L’incubo, in questi giorni di festa para-olimpica, pare a tanti quello d’andare a stanare l’aggettivo che possa rendere al meglio la grandezza di una persona come Alex Zanardi. I soliti – che son anche i più belli, i più veri quando vengono posizionati accanto a gente come lui – falliscono nel raccontare l’emozione che nasce all’apparizione delle sue gesta: senza uguali, unico, divino, straordinario, inconsueto, mostruoso, struggente, appassionante. Il 15 settembre del 2001, il suo personale 11-settembre, padre Phil, che cura le anime dei piloti di Formula Cart, raccolse dalla macchina distrutta un po’ di olio e organizzò sul posto una vera e propria estrema unzione: gliela impartì. Lo diedero per morto, lo videro risorto, lo confusero con un mezzo-dio. Eppure – a dar fede a ciò che scrisse di lui Candido Cannavò nel suo “E li chiamano disabili” – «Zanardi è un testimonial prezioso non del Miracolo, ma di questo patrimonio terreno».
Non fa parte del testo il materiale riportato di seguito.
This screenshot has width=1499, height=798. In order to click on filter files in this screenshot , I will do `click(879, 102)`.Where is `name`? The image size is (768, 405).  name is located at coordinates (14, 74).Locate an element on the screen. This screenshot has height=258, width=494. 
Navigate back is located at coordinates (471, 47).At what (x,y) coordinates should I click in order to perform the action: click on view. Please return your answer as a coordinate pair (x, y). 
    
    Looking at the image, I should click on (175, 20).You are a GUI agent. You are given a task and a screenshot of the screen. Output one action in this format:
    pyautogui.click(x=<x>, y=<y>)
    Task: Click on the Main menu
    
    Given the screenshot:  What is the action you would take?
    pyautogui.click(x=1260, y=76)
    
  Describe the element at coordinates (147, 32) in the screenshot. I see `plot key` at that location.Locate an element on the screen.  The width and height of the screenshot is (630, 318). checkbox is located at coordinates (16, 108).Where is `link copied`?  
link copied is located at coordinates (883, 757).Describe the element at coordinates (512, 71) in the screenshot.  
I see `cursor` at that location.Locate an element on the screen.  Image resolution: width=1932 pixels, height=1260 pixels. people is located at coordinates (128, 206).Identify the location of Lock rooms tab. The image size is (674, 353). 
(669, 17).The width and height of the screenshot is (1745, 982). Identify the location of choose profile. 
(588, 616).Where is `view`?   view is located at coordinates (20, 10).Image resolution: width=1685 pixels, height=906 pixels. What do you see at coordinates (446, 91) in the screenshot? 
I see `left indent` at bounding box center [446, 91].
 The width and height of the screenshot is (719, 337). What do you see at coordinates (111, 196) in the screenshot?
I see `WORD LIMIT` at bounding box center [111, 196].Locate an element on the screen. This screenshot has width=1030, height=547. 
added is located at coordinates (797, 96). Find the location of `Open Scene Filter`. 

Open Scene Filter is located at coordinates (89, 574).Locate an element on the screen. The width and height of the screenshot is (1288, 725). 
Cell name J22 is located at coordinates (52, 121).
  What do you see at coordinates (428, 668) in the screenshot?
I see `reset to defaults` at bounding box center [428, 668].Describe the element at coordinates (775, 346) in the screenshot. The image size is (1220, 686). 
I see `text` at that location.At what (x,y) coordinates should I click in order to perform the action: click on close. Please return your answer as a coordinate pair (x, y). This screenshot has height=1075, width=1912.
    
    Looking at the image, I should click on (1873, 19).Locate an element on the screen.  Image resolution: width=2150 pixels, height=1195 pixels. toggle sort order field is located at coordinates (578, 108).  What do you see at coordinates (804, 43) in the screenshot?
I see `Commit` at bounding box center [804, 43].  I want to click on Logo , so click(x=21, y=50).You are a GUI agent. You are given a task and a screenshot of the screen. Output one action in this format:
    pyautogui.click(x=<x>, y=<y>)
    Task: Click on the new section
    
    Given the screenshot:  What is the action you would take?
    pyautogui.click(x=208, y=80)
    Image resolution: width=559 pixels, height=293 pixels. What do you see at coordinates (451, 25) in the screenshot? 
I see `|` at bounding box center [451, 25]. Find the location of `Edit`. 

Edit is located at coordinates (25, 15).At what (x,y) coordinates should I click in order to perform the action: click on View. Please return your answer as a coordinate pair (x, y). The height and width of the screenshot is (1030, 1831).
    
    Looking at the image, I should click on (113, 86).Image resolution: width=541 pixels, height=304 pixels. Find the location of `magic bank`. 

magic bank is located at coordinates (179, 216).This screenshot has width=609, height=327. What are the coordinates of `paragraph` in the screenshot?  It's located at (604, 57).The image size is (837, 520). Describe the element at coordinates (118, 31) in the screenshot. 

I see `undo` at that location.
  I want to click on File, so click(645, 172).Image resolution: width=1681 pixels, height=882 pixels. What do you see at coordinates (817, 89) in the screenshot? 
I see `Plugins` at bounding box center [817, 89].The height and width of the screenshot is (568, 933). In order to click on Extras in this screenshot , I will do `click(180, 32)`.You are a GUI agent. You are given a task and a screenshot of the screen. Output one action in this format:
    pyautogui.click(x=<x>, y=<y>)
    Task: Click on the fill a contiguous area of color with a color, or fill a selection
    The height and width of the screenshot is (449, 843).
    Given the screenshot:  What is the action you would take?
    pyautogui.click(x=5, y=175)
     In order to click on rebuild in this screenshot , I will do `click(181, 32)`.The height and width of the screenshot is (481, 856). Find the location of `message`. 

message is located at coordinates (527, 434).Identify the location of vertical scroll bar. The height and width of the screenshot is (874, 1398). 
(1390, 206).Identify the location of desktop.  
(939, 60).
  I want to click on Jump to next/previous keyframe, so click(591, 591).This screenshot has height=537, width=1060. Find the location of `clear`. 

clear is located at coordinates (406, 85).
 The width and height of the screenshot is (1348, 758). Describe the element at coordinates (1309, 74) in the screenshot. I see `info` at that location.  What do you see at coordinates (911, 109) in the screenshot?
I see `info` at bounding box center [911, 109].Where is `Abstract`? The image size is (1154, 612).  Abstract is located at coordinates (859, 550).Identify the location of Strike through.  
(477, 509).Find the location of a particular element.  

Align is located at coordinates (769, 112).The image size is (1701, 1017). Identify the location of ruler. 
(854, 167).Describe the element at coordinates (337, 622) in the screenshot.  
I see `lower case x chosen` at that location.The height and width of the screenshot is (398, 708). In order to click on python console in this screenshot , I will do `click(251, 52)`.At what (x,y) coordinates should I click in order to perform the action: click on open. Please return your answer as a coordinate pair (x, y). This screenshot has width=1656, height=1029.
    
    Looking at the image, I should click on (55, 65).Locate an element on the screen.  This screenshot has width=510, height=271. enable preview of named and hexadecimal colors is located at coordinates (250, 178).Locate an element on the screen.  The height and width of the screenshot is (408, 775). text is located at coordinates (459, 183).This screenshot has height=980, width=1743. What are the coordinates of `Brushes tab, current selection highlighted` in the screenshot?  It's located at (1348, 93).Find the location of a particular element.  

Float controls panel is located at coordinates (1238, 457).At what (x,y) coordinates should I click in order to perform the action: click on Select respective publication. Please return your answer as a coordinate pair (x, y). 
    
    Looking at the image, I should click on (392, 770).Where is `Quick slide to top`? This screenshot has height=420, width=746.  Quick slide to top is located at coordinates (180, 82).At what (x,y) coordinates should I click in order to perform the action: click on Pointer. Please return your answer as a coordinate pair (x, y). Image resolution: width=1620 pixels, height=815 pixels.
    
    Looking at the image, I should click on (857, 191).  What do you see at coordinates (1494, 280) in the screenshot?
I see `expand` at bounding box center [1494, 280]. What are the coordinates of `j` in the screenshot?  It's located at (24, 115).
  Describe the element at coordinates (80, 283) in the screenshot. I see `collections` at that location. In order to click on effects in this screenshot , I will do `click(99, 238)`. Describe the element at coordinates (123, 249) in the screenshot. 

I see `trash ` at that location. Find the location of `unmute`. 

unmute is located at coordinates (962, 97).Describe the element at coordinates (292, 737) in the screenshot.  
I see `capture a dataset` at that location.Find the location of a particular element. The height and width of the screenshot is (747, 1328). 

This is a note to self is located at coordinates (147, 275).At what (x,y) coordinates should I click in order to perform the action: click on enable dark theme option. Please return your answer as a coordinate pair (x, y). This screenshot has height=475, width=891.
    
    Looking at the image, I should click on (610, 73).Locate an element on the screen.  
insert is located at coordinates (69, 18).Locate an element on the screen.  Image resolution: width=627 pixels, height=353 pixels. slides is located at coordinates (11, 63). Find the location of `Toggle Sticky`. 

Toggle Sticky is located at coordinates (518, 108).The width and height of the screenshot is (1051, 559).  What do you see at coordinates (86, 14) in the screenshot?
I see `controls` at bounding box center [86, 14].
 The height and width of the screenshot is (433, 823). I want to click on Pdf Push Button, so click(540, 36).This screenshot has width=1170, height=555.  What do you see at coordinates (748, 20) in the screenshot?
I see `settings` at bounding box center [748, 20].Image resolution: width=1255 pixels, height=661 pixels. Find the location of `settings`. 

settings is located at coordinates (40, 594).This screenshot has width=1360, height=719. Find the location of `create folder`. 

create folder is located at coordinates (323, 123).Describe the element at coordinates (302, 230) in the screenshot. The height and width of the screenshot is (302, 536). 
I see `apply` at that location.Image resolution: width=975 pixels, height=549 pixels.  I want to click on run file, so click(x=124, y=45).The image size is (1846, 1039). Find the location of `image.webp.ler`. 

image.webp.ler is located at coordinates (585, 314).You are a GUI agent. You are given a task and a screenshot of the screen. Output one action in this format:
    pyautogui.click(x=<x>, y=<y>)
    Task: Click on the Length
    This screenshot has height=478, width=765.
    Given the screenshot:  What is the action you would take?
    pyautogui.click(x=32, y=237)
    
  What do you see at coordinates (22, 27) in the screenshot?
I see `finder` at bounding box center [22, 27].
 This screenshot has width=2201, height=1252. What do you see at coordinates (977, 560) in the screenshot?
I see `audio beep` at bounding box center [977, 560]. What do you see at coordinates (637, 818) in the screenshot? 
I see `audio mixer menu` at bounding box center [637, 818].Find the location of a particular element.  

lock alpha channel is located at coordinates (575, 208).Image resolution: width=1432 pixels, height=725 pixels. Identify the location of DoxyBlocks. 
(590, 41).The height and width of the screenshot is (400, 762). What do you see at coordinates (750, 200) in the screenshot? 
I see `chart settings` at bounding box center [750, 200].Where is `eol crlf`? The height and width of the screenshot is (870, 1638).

Per raccontare i miracoli, gli aggettivi possono anche servire, bastare. Per narrare questo patrimonio terreno qual’è l’umano che-si-rialza, gli aggettivi corrono il forte pericolo di diventare roba melliflua, patetica, dannosa. Perché di Zanardi sono una vastità le cose che si potrebbero celebrare. Non di sicuro, tra queste, l’uso sfrenato degli aggettivi o di una vita al limite del racconto: per fare questo, basta e avanza, c’è già la sua epopea sportiva a parlare. A colpire, tolto tutto il superfluo delle parole, è quella faccia da eterno attore, da bambino ancor capace di stupirsi e commuoversi, l’espressione tenera che porta in giro e che – in questo intravedo quel “patrimonio terreno” celebrato dal poeta Cannavò – è il vero guadagno di tutta la sua esistenza. Di quella sua vereconda bellezza che ama custodire anonima fin quasi all’ossessione. Ditegli quant’è immenso, quanti lo inseguono, fategli credere che senza di lui lo sport, domattina, crollerebbe: il suo stato d’animo non cambierebbe di una virgola. Anzi, forse s’infastidirebbe assai. Raccontategli di coloro che, anche solo vedendolo vivere con quella innata e sudata ironia, han trovato la forza di vivere e vedrete che cosa fa di un fuoriclasse un uomo: la convinzione d’esser stato materia per nuove rinascite.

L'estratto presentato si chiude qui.